[ОТРЫВОК ТЕКСТА]
Если они начинали беседу с клиентом вопросами вроде: «Ну, что новенького?», «Как дела?», «Чаю хотите?» – а он оставался хмурым и молчаливым, они болтали между собой. В этих беседах один из них всегда исполнял роль неудачника, другой служил объектом для постоянных насмешек, а третий работал хитрецом; то, как они подкалывали друг друга (например, кто-нибудь вдруг говорил: «А Мехмет на этой неделе снова пролетел в лото»), напоминало мне перепалки героя турецкого народного театра теней Карагёза и его острой на язык жены Хадживат. Однажды, после того как побрили клиента и сняли с него передник, а он разрешил помощнику парикмахера почистить себя щеткой, раздал чаевые и ушел, мастер с усами а-ля Дуглас Фэрбенкс, который только что очень вежливо и скромно разговаривал с ним, начал ругать его на чем свет стоит, и я со страхом понял, что в мире взрослых живет больше двуличных, злобных людей, чем в моем мире детей. В те времена в парикмахерских пользовались ножницами, огромными машинками для стрижки волос, которые мастера с гневом отбрасывали в сторону, если они плохо стригли, расческами, ватой (ей затыкали уши, чтобы туда не попадали волосы), одеколоном, пудрой, опасной бритвой (только для взрослых), кремом, кисточками для бритья и белыми передниками. Нынче инструменты парикмахеров не очень изменились, если не считать появления нескольких электрических приборов – например, фена, они так же работают и сплетничают во время работы, и это означает, что парикмахеры столетиями говорят об одном и том же, хотя стамбульские писатели никогда не записывали их разговоров.

[ИСХОДНЫЕ ДАННЫЕ]
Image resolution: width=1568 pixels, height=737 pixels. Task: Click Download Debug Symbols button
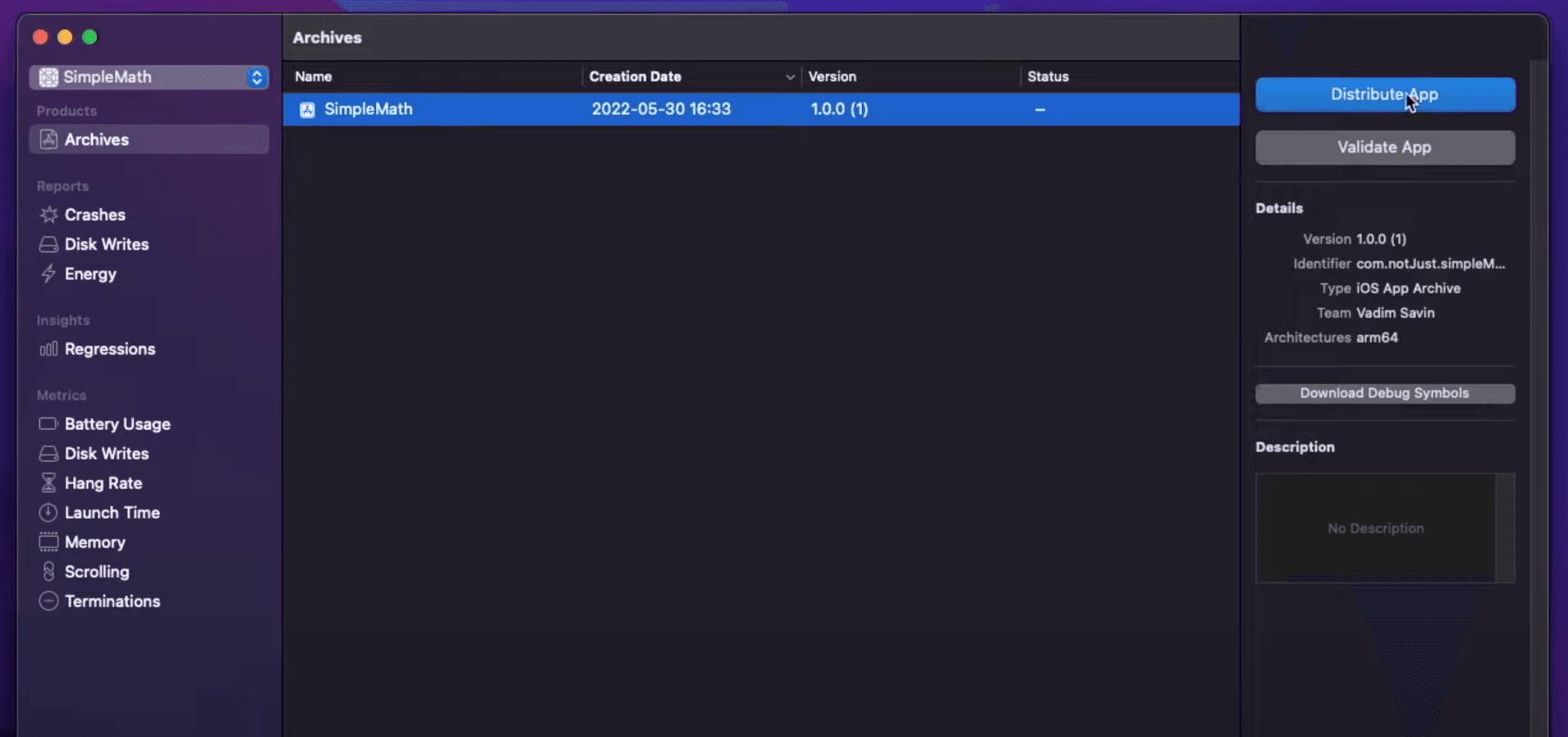coord(1385,393)
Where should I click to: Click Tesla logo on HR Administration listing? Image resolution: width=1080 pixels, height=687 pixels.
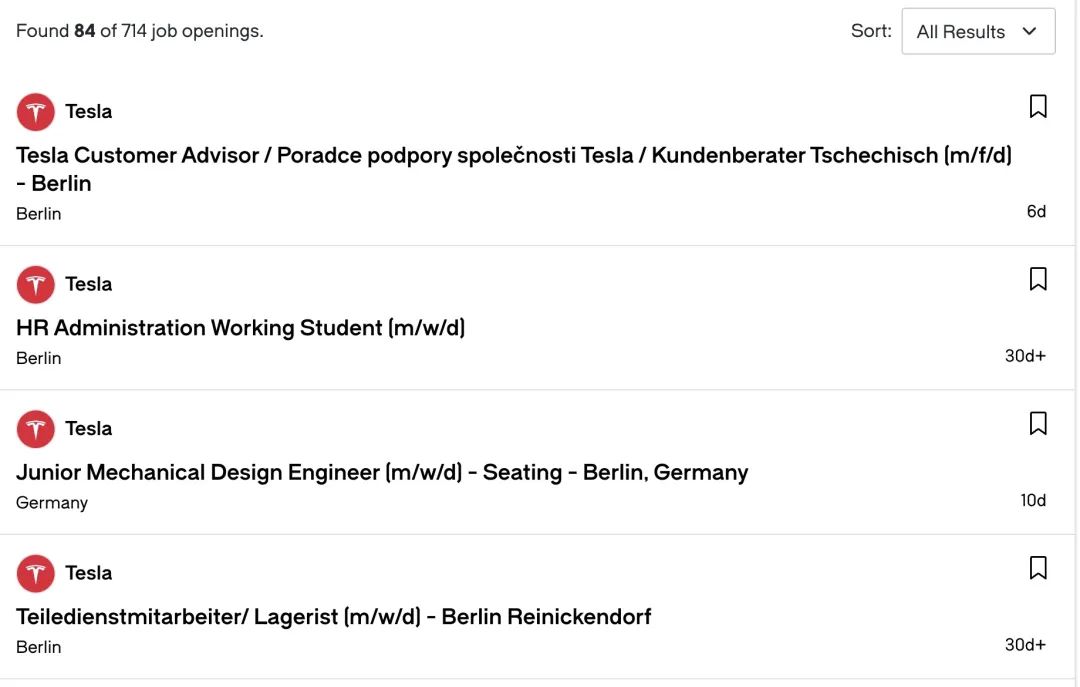(x=36, y=285)
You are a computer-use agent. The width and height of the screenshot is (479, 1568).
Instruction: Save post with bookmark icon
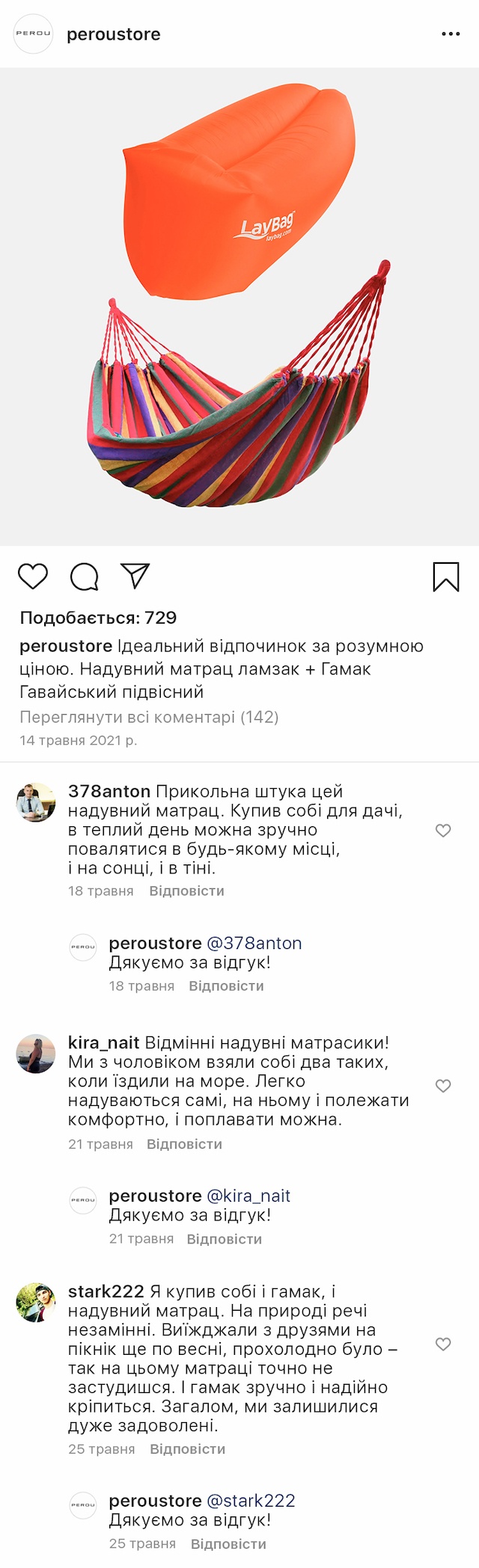[x=446, y=577]
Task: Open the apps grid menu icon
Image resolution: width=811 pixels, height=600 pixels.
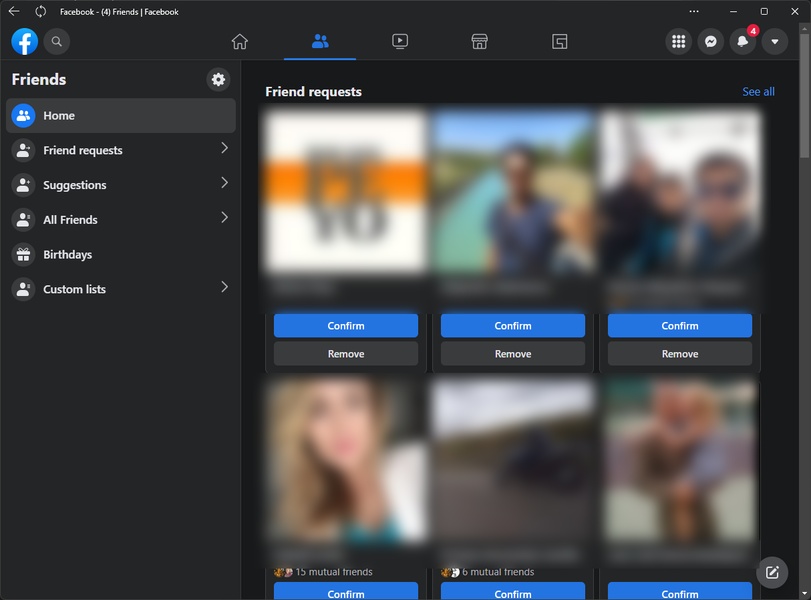Action: [678, 41]
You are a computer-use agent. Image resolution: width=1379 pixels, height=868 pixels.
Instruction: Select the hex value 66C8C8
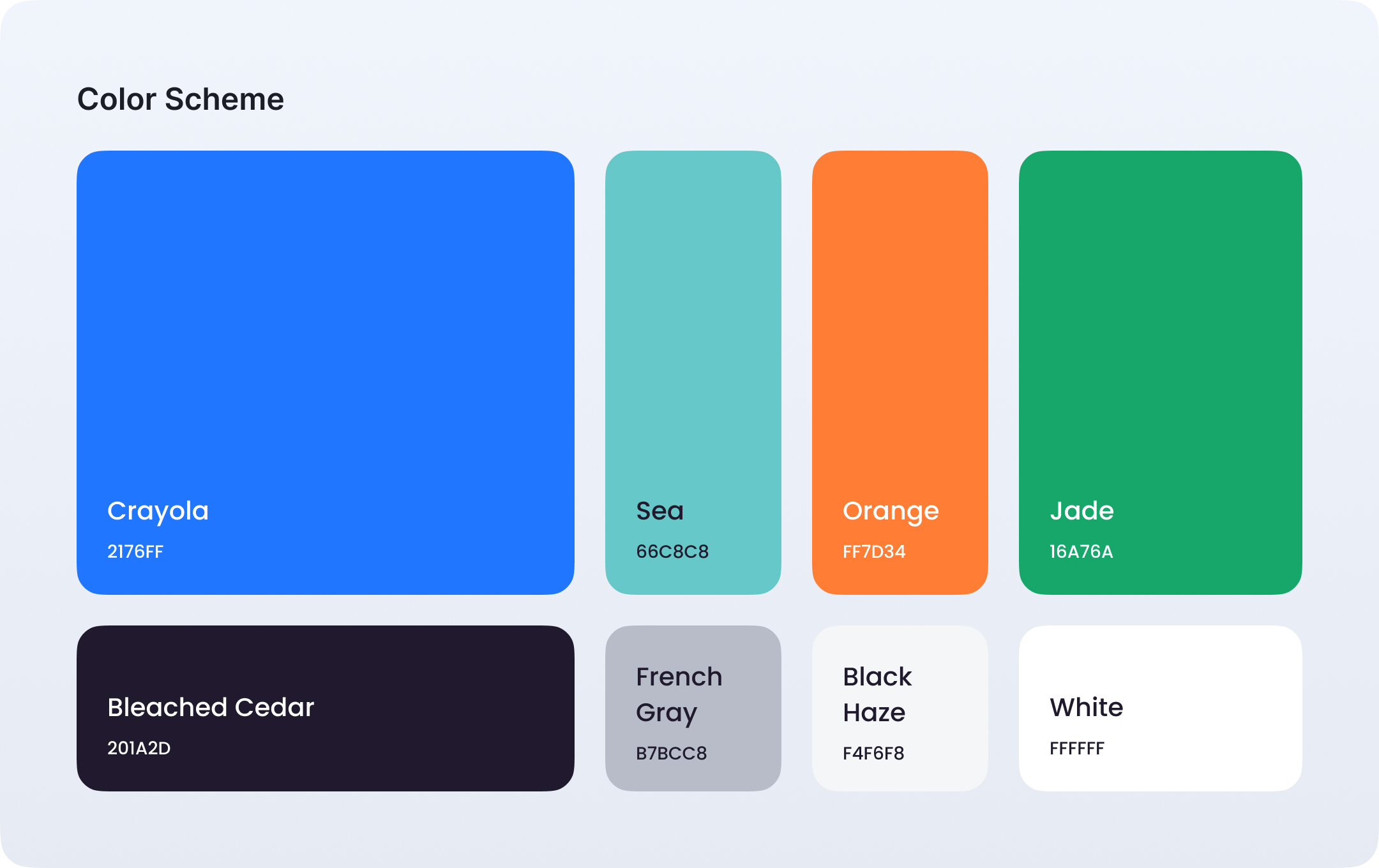pyautogui.click(x=672, y=551)
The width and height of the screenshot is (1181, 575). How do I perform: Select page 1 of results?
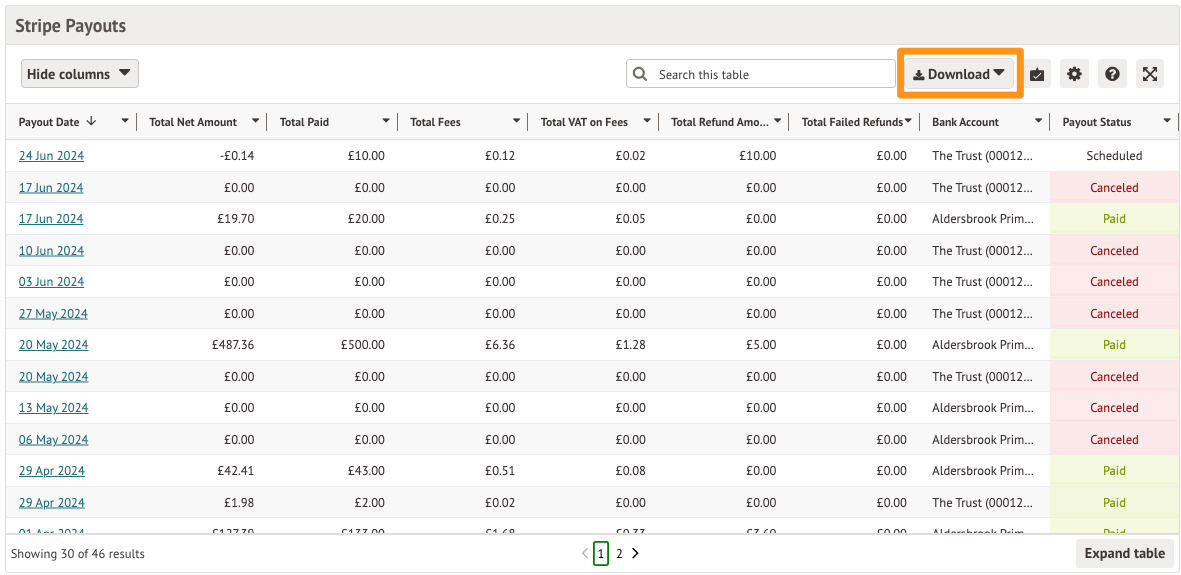601,553
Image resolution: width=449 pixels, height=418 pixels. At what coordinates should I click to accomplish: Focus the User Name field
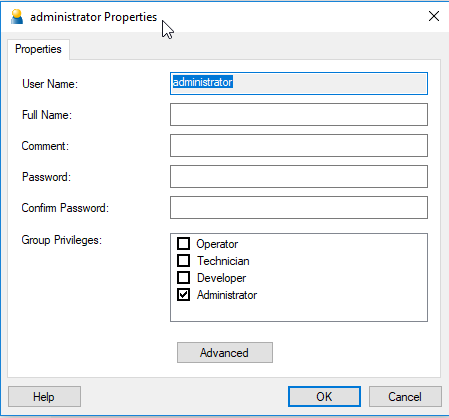pos(299,83)
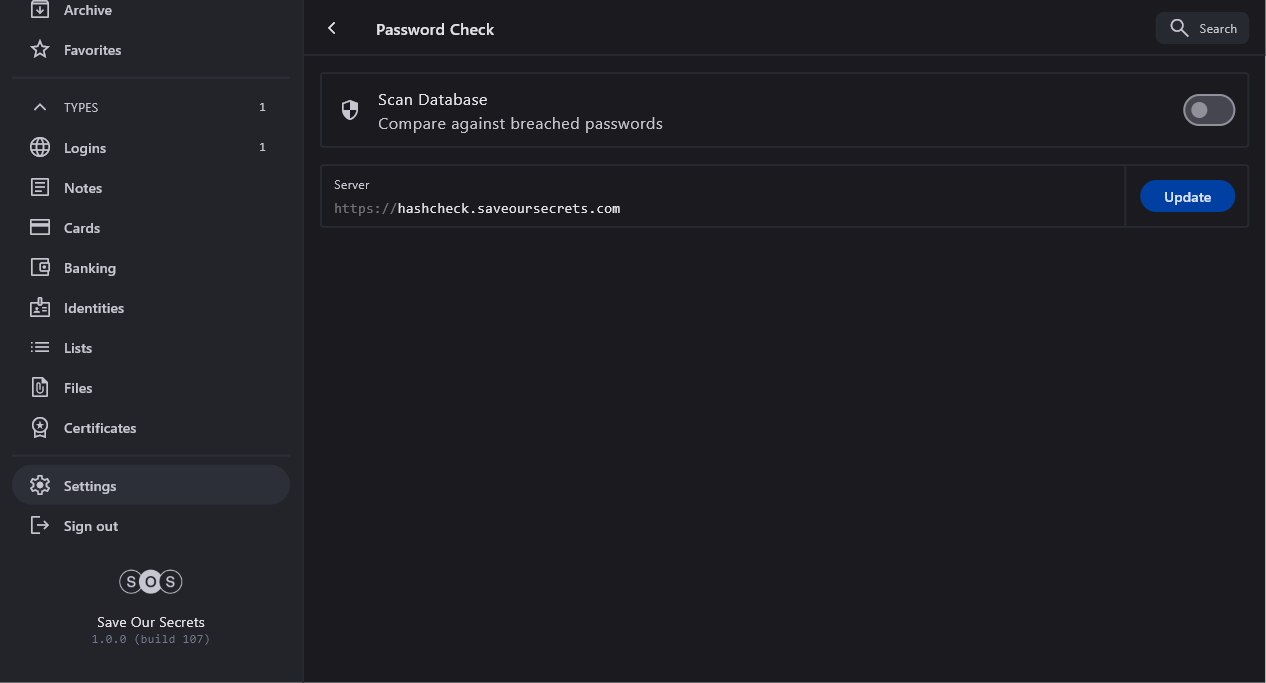This screenshot has width=1266, height=683.
Task: Click the Search button
Action: tap(1202, 28)
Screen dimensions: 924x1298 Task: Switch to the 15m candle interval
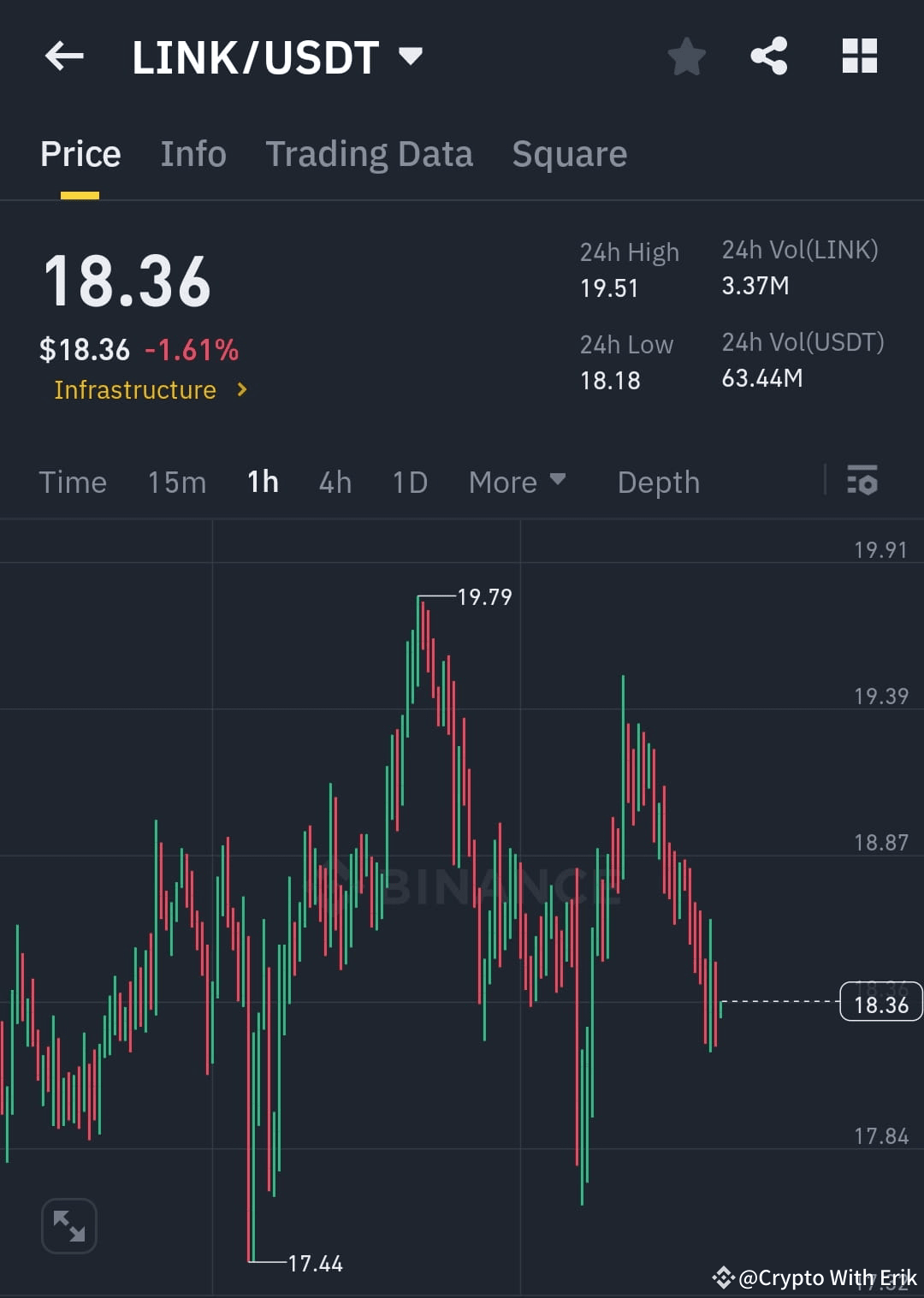176,482
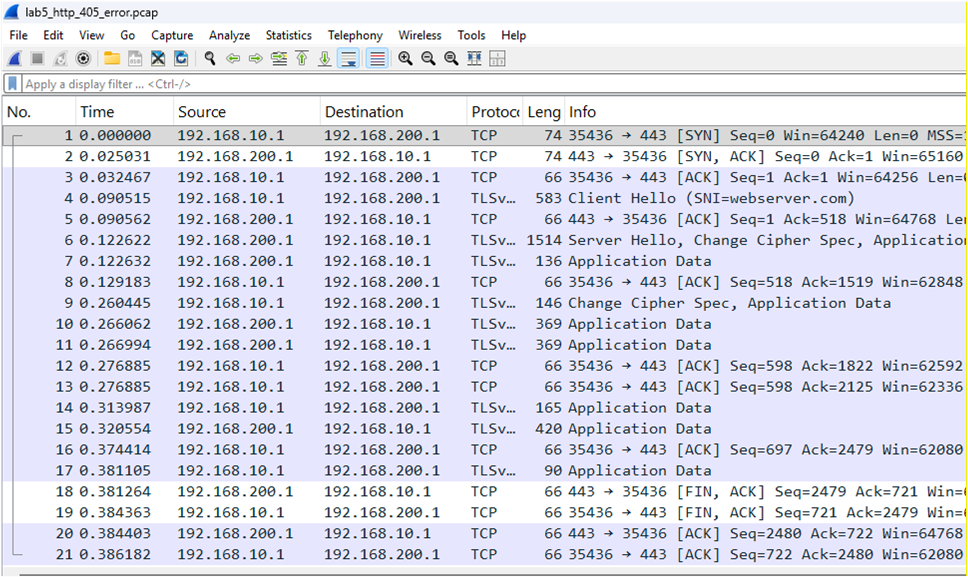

[ЗАДАНИЯ]
a. Перечислите все вопросы, с которых, согласно отрывку о парикмахерах, мастера начинали беседу с клиентом.
b. Для чего в парикмахерских, по словам отрывка о парикмахерах, использовали вату?
c. Допишите продолжение отрывка о парикмахерах, начиная сразу после его последнего предложения.

[ОТВЕТЫ]
a. «Ну, что новенького?», «Как дела?», «Чаю хотите?»

b. Ей затыкали уши, чтобы туда не попадали волосы.

c.
На миниатюрах XVII века видно, что в то время также пользовались бритвами. Представители гильдии парикмахеров, стремясь показать свое мастерство перед султаном Ахмедом, великолепно брили клиентов на весу, будучи привязанными вверх ногами к потолку демонстрационной повозки. В те дни парикмахеры, чтобы побрить клиента, клали его голову к себе на колени, и благодаря этой традиции родилась классическая любовная история: человек попросил молодого красивого парикмахера сбрить ему волосы, бороду, усы и брови, лишь бы оказаться к нему поближе. Тот же мотив можно обнаружить и в народной истории о Кереме и Аслы, когда влюбленный попросил красивого молодого врача вырвать себе все зубы, лишь бы быть к нему поближе, что свидетельствует о важности и значимости зубоврачебного и парикмахерского искусств тех времен. Парикмахеры выполняли обрезание и несложные хирургические операции, некоторые из них работали в кофейнях, некоторые держали свои парикмахерские, что давало им возможность играть важную роль в жизни стамбульского общества. Но когда я был маленьким, меня больше всего поражало мастерство, с которым парикмахеры вытягивали из клиентов информацию, и то, что они знали все новости раньше газет.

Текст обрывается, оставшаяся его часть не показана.